■ **What to work on**
Leave the pictures aside. Retype exactly the lines from the top of the data below through the one holding "You are a GUI".

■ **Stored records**
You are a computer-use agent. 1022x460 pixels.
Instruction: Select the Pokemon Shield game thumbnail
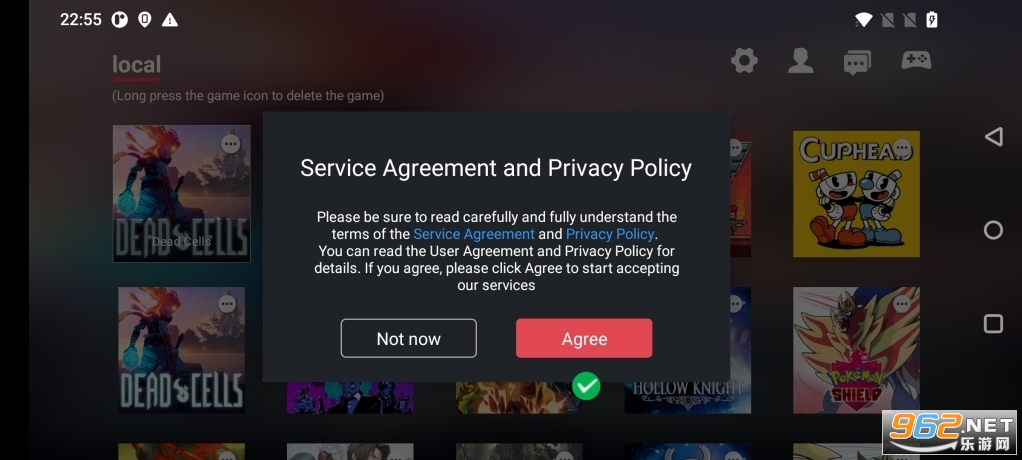click(856, 350)
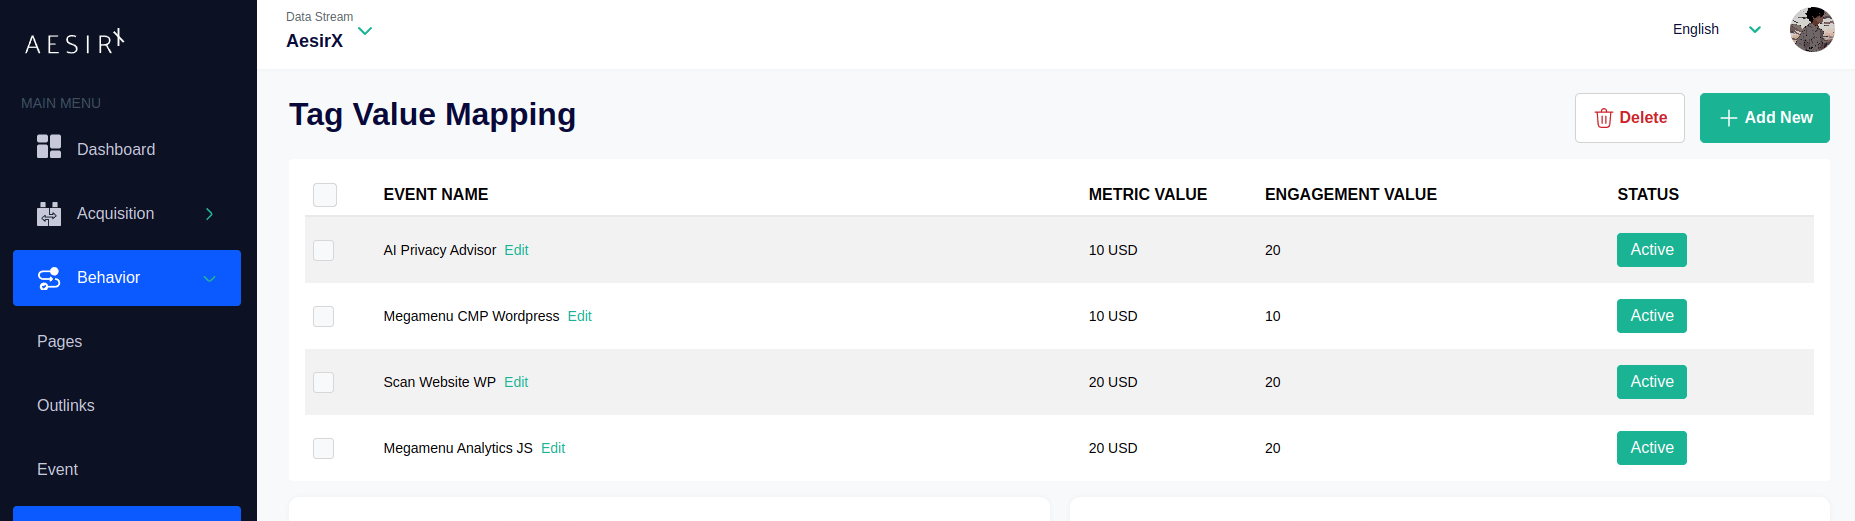This screenshot has width=1855, height=521.
Task: Collapse the Behavior menu chevron
Action: pyautogui.click(x=209, y=278)
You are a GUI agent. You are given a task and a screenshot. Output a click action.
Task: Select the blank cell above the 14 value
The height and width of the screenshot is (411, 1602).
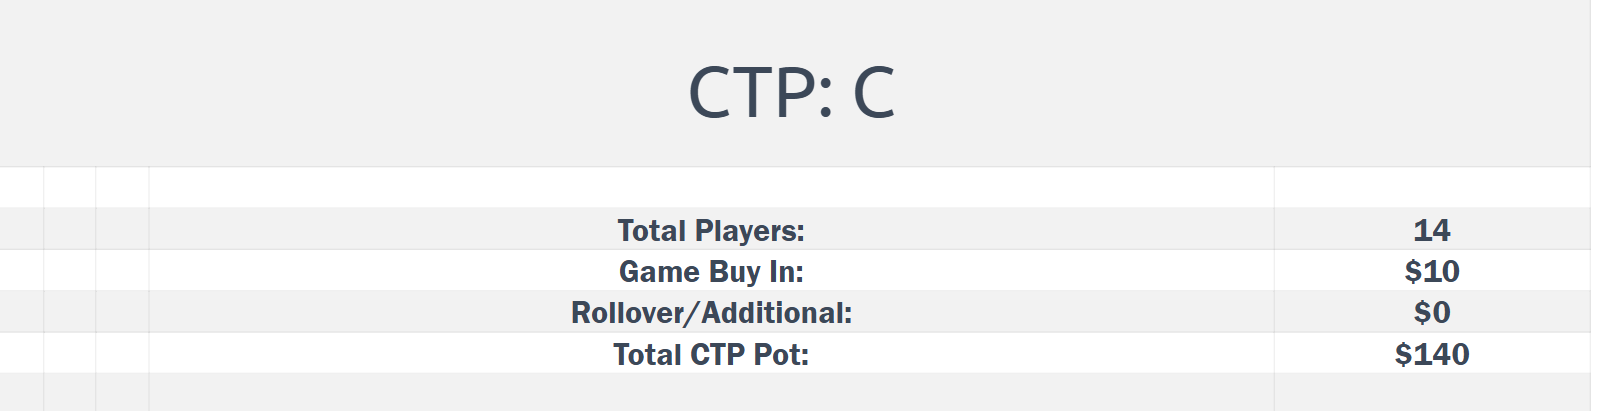[1431, 188]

■ **Written response**
You are a computer-use agent. 1022x460 pixels.
Instruction: Select the Pokemon Shield game thumbnail
click(856, 350)
This screenshot has width=1855, height=521.
Task: Collapse the Behavior menu chevron
Action: pyautogui.click(x=209, y=278)
You are a GUI agent. You are given a task and a screenshot. Output a click action.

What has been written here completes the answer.